The FSP recommends the province conduct landscape unit planning to specify the amounts of forest to retain in different site series and that BCTS amend its plans to align with legal objectives. It also recommends BCTS ensure it does not sell any timber sales in these high-risk ecosystems until the landscape unit plan is completed.
The investigation was launched after a complaint from Ancient Forest Alliance whose members saw BCTS licensees harvesting large old trees in 2018.
They also raised concerns about the adequacy of a government investigation of the matter.

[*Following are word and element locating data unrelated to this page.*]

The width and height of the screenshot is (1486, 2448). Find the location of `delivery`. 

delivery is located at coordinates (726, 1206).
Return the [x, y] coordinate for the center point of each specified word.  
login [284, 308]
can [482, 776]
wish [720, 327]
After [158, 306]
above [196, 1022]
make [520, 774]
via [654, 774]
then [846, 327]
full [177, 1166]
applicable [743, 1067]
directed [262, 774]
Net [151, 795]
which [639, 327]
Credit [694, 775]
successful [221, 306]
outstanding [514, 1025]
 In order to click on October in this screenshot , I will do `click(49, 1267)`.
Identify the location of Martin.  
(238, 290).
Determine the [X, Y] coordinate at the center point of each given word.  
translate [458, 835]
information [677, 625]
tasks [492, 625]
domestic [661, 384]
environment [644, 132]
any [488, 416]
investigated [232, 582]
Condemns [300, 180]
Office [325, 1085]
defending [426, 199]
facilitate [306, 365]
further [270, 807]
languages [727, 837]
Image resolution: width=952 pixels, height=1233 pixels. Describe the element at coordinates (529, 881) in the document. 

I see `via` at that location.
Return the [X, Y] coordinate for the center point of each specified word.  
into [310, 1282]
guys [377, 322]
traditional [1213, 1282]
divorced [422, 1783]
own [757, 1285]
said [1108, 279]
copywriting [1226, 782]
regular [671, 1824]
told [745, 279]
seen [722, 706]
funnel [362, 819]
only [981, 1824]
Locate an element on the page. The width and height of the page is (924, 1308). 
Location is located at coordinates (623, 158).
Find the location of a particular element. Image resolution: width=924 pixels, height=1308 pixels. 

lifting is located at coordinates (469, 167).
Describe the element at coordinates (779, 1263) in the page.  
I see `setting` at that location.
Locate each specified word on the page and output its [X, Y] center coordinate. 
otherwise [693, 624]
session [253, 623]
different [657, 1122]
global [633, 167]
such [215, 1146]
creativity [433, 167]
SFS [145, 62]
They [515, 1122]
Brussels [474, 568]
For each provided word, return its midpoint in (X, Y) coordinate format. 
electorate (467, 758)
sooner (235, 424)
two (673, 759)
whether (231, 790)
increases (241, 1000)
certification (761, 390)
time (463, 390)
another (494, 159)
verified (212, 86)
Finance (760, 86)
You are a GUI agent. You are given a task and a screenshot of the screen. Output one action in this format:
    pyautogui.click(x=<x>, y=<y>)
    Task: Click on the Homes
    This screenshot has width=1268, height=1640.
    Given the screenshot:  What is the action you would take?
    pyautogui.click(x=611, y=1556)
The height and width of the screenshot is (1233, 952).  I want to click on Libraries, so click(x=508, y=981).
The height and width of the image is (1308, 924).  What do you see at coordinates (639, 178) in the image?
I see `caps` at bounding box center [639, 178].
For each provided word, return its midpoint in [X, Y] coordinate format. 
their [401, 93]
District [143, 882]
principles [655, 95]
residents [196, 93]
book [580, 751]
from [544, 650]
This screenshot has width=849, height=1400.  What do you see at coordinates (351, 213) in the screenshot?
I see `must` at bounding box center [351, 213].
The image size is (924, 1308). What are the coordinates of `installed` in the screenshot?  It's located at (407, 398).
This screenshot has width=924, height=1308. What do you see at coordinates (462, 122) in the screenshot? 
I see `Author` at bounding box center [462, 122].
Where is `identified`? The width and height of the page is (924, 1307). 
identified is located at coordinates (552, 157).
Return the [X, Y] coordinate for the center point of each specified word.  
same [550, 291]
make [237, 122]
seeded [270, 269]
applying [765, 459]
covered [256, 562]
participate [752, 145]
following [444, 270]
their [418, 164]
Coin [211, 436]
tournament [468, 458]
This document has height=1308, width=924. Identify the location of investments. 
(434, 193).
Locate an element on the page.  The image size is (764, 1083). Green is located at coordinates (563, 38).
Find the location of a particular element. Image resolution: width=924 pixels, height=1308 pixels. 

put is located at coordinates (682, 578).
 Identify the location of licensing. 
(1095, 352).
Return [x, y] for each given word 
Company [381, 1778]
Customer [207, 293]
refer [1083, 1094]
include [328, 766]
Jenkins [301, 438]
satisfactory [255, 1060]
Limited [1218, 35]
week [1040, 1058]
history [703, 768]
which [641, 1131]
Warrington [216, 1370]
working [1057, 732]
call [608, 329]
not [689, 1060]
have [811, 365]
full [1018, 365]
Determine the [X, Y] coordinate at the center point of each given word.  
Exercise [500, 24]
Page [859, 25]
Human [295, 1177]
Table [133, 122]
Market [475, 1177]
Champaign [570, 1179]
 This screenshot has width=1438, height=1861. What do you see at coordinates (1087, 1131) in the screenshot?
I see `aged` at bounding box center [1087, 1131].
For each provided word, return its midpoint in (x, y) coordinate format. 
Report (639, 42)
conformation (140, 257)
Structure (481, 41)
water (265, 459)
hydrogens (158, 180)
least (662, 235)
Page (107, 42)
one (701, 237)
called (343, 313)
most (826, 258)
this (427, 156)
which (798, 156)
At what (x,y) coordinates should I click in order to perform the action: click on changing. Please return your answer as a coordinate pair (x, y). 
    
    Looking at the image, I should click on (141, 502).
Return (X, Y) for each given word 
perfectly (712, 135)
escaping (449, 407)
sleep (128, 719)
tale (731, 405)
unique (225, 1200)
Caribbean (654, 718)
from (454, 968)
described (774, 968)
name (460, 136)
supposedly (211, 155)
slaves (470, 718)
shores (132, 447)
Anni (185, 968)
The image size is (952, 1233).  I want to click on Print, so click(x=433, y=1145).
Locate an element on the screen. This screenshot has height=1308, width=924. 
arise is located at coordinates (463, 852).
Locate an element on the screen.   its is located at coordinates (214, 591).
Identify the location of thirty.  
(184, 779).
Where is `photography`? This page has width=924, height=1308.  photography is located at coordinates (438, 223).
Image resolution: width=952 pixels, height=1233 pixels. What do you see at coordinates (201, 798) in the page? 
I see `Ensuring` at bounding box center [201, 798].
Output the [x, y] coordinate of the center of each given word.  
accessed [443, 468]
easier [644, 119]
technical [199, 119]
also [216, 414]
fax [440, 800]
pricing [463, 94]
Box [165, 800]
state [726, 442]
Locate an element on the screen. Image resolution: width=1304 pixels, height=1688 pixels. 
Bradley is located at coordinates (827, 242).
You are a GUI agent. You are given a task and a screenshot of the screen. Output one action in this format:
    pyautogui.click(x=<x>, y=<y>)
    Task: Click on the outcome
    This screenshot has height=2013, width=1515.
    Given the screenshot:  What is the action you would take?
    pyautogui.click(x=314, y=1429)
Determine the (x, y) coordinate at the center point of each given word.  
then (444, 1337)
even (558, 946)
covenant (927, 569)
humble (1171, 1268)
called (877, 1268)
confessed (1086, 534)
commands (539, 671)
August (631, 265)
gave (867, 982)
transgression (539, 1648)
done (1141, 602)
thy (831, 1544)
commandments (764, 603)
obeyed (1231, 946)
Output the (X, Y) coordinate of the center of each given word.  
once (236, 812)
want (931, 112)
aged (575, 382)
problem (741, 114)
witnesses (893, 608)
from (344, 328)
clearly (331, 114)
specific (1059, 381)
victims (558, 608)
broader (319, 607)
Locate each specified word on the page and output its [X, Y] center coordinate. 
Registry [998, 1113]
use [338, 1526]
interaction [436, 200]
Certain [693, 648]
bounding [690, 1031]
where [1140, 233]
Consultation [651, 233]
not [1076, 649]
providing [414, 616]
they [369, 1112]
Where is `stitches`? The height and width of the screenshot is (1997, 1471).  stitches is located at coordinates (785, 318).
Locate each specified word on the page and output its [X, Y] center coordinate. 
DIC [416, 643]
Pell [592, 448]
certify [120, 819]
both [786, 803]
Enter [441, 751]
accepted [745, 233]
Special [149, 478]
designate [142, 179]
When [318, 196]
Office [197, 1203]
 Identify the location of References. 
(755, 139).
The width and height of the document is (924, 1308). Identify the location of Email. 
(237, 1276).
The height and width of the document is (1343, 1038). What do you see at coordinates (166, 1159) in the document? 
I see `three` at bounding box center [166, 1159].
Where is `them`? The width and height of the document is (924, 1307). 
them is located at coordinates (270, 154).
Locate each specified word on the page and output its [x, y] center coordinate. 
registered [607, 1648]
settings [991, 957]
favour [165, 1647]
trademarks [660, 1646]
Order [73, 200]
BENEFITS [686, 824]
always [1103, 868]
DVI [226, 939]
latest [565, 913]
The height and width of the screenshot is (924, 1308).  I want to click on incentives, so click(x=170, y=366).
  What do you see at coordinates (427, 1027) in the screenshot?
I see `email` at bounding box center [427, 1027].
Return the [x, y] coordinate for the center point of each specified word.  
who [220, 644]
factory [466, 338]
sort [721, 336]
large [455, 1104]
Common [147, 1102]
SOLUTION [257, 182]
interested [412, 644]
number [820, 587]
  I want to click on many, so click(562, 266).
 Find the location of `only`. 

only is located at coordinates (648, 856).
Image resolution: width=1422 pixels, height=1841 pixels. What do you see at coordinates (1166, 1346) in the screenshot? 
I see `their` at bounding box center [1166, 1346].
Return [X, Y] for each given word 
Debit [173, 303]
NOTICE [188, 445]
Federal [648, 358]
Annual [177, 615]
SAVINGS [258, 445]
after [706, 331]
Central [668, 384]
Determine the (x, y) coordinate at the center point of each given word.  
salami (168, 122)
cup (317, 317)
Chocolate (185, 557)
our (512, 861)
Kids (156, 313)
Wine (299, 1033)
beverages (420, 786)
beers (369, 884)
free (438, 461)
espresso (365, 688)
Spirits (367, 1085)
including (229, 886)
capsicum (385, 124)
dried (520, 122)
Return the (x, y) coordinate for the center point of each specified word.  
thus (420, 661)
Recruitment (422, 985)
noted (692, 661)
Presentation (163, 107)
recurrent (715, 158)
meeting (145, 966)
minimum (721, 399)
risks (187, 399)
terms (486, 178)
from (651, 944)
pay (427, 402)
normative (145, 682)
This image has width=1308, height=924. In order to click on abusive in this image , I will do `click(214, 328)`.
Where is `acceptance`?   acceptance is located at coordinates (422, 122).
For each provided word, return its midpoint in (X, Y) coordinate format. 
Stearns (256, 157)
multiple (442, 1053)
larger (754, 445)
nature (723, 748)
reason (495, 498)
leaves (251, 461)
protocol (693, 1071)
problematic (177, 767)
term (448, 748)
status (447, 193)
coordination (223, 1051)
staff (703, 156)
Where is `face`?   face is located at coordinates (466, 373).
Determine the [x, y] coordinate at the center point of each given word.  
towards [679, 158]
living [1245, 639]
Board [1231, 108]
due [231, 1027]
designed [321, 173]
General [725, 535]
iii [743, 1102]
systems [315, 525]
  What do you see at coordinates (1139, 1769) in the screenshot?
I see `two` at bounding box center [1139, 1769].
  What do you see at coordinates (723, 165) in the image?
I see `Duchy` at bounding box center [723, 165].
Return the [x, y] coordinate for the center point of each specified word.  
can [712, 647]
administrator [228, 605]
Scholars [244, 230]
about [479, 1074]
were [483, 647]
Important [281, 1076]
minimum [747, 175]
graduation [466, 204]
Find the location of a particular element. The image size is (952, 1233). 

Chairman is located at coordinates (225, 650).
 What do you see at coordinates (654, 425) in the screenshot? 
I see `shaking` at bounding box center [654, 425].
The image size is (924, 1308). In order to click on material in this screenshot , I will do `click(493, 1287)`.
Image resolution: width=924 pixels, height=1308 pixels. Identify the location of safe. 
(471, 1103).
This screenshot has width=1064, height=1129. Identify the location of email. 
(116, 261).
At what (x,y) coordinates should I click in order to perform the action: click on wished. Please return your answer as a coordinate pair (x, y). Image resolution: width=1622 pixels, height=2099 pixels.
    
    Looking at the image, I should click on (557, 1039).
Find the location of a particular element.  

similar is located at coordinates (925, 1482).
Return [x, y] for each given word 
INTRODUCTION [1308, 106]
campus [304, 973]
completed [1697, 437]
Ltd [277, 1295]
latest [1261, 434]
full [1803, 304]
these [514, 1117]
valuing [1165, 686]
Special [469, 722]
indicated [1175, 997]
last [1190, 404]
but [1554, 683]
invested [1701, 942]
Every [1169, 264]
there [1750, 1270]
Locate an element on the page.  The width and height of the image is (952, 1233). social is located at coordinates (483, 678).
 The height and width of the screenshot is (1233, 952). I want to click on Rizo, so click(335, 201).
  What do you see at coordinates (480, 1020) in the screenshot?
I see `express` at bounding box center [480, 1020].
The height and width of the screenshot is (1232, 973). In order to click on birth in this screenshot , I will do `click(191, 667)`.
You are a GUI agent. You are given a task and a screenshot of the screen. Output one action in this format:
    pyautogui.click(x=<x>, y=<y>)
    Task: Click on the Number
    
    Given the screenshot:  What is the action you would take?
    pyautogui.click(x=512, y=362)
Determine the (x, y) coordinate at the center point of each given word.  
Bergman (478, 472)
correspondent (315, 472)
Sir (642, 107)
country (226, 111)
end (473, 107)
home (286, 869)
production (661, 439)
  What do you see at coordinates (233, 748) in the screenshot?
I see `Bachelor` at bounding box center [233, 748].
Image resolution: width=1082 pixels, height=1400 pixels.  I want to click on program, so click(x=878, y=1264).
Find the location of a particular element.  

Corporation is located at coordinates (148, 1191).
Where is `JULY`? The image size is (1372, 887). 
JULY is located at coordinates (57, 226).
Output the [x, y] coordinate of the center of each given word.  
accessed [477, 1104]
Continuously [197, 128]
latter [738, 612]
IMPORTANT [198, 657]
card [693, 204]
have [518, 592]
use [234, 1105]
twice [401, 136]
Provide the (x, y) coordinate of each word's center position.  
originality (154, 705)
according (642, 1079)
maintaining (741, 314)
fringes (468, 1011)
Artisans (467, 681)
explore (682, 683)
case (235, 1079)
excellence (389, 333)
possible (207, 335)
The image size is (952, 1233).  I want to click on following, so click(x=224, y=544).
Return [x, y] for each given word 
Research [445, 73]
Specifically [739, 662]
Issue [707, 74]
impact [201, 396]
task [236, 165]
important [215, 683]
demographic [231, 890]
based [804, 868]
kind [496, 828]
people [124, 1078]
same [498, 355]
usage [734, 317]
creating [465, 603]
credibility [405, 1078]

The board found that government’s investigation was reasonable.
However, the current legislation limits the ability to enforce the provisions of the Vancouver Island Higher Level Plan Order.
“The current legal framework does not permit government to ensure that FSPs approved in error can be amended, and this does not give the public confidence in government’s compliance and enforcement,” Kriese said. “We are recommending government fix this gap in the legislation.”
The Nahmint River Watershed is about 20 kilometres southwest of Port Alberni and covers 19,950 hectares. It begins at Alberni Inlet and extends northwest, surrounding the Nahmint River and Nahmint Lake. It is within the traditional territory of the Nuu-chah-nulth people.